• _Goal of the exercise_: Only a number is wanted here: the count of lines in the entries below that include the word "pixels".

• _Data for this task_:
-- -- --

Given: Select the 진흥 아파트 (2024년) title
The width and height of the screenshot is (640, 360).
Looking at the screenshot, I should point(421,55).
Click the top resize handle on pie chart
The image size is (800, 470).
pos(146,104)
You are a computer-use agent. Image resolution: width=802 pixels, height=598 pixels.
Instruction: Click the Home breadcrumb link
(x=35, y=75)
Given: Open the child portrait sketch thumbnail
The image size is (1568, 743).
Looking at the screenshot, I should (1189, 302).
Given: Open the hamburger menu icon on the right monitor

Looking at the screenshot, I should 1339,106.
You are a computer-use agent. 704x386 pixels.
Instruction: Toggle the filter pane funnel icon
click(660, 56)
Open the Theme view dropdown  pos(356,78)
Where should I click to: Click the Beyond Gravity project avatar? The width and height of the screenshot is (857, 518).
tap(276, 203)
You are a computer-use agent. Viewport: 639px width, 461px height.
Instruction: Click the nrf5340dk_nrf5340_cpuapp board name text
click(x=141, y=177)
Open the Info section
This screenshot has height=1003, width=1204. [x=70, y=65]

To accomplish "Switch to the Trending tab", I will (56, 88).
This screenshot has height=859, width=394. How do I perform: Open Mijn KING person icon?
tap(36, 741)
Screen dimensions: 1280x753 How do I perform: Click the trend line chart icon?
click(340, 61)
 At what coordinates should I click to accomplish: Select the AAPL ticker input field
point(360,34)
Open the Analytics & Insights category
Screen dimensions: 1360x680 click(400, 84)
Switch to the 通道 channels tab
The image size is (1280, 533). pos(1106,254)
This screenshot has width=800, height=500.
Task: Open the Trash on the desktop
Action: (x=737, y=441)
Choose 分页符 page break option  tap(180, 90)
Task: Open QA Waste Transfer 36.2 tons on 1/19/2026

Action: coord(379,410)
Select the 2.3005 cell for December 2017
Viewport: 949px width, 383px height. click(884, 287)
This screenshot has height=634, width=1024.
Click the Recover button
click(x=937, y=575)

-- -- --

• _Your response_: 2